If a Data Scientist plays WORDLE

The power of small data!

WORDLE is a popular word-puzzle game. A friend and I started playing it daily and comparing our results. This is my journey (in 3 phases: grey, yellow, green)

wordle-progress

Start collecting data (grey)

It was clear to me, that I will need data to understand this game better and to optimize my results. From my experience I knew that good, realistic data are the key to success. So, instead of just using words from a dictionary, I decided to start playing and simply collecting the data (but not using it in the beginning).

In the first 20 days I performed better than my friend. I guess because I am very used to logic and analytically thinking.

Lost advantage (yellow)

My friend improved over time. He optimized his strategy simply by try and error and my early advantage seems to be gone.

The next 20 days we had quite similar results, no one was able to get ahead. I continued collecting data, hoping that this will boost my performance later.

The power of data (green)

After 40 days of playing WORDLE and collecting data, I decided to start using the data. And it worked surprisingly well.

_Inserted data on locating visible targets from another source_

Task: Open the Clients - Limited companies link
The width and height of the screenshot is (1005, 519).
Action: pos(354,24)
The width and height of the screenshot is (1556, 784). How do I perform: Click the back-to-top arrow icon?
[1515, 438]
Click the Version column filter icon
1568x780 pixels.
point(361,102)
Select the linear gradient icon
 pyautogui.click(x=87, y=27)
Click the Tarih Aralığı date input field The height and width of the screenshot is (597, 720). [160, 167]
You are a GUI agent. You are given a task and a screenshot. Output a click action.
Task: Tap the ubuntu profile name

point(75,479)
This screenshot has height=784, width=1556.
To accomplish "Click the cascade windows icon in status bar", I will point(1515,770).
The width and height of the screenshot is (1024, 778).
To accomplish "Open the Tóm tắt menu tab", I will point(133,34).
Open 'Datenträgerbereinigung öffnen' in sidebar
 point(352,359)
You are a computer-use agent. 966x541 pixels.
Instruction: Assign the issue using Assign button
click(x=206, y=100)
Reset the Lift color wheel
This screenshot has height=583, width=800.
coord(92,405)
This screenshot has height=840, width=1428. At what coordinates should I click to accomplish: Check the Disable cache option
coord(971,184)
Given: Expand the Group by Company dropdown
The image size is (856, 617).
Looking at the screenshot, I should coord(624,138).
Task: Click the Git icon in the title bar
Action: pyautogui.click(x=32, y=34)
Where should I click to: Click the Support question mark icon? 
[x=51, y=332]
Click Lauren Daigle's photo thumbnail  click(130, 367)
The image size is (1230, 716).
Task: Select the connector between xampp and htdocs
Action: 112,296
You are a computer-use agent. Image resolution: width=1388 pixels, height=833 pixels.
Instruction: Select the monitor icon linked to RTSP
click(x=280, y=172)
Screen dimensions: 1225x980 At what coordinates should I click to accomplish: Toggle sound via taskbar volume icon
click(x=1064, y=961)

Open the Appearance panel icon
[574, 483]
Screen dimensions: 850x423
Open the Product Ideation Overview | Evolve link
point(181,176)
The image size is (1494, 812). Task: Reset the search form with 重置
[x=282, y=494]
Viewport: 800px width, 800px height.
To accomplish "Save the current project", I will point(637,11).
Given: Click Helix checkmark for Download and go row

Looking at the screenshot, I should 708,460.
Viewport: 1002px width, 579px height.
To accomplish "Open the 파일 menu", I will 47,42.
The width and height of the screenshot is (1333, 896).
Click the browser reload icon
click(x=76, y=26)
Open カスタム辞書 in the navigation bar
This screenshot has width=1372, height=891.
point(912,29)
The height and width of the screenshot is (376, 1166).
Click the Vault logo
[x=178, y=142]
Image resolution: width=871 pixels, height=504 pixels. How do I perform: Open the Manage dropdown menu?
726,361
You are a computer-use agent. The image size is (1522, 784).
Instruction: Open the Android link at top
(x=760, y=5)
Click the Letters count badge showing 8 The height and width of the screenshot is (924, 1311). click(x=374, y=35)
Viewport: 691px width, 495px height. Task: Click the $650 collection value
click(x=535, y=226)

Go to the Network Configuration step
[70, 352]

This is what I did: First, I checked the type of the word. Only 6 out of 60 words are not a noun. So focusing on nouns seems to be a good strategy.

Then I checked the frequency of letters:

wordle-letters

OK, so it seems to be obvious, that using a “start-word” that contains a lot of “popular” letters is helpful. And in case no letters match, it would be good to have a 2nd word, that contains a lot of “popular” letters from the rest.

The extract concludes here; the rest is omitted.